| TEXT FOR ANALYSIS |

---

The bat is medium-sized, with a noticeably short tragus for a species in the genus Myotis. Fur is thick and black-brown at the base, with brownish or yellowish-grey fur on the dorsal side and white-grey or yellow-grey fur on the ventral side.

==Status==
The species is endangered. A large decline in numbers has occurred in the west of its range, especially in the Netherlands, where many nursery sites have been lost. On a global scale the species is only near threatened, but detailed data from the eastern population is needed to draw reliable conclusions.

==Habitat==
In the summer this species nests in lowland regions with areas of water, meadows and woods, with winter roosts also occurring in the foothills of mountains. The record for the altitude of a M. dasycneme roost is 1000 meters above sea level, with winter roosts not normally occurring more than 300 meters above sea level. Summer roosts are mostly in roof spaces or church towers, with individuals sometimes found nesting in hollow trees.

---

| SUPPLIED ENTRIES |
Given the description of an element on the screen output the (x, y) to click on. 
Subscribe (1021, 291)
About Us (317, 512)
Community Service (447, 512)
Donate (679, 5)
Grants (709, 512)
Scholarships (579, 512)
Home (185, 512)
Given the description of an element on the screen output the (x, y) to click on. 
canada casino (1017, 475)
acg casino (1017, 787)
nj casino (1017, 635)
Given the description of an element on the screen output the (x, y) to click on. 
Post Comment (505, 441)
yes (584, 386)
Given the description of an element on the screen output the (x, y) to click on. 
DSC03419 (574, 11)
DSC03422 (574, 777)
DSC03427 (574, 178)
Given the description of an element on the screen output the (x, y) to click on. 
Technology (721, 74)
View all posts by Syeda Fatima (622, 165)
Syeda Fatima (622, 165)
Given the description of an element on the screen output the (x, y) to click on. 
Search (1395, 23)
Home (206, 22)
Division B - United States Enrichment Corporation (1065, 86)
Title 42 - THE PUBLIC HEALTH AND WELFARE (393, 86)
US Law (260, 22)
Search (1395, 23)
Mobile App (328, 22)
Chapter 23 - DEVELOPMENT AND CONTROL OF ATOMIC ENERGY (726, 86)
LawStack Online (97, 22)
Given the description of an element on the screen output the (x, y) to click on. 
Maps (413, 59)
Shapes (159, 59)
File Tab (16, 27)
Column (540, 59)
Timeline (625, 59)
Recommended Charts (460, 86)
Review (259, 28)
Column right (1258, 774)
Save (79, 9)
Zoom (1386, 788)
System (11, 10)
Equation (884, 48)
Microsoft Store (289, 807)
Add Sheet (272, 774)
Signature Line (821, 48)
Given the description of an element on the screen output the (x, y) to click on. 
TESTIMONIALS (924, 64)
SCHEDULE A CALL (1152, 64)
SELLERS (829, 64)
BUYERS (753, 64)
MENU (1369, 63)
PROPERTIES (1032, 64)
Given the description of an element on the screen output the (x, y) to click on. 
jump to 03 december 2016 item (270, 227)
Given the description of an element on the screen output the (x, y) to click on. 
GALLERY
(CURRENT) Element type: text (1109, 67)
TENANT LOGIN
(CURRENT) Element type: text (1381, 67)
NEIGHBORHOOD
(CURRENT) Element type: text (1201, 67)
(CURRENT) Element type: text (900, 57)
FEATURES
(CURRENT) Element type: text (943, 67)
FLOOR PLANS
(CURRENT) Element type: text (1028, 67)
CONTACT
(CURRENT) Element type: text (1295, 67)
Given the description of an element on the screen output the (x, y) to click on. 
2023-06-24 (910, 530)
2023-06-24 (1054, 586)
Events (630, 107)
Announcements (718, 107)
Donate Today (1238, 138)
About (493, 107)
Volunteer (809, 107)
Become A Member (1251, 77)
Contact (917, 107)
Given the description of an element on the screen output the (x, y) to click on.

---

| WORK ORDER 1 |
Reproduce the bat passage starting with "The bat is medium-sized, with" and going on through "the ventral side.", substituting "mid-sized" for "medium-sized".
| WORK ORDER 2 |
Answer these questions from the bat passage:
(a) In which country has the species lost many nursery sites?
(b) What is the record altitude for a M. dasycneme roost?
(c) Where are summer roosts mostly found?
| WORK ORDER 3 |
Write the next part of the bat passage, picking up after its final sentence.

| RESPONSE BOX 1 |
The bat is mid-sized, with a noticeably short tragus for a species in the genus Myotis. Fur is thick and black-brown at the base, with brownish or yellowish-grey fur on the dorsal side and white-grey or yellow-grey fur on the ventral side.

| RESPONSE BOX 2 |
(a) The Netherlands
(b) 1000 meters above sea level
(c) In roof spaces or church towers

| RESPONSE BOX 3 |
==Reproduction==
Females reach sexual maturity in the second year. The mating season is from the end of August, with nursery roosts then becoming occupied the following may with 40-400 females, although rarely any males. The maximum recorded age is 19 years.

Most summer nursery roosts are in human buildings, typically in areas such as attics and church steeples. Occasionally, pond bats also roost in trees and nest boxes.

==Hunting==
Pond bats hunt over calm or still water, such as canals, rivers and lakes, where they feed on insects emerging from the water. Prey is often taken directly from the water's surface.

==Echolocation==
Echolocation is done with FM signals between 60 and 24 kHz, with a 5-8 millisecond duration. The call sequence occurs every 115 milliseconds on average, with approximately 8-10 signals per second. Signal range is between 5 and 21 meters.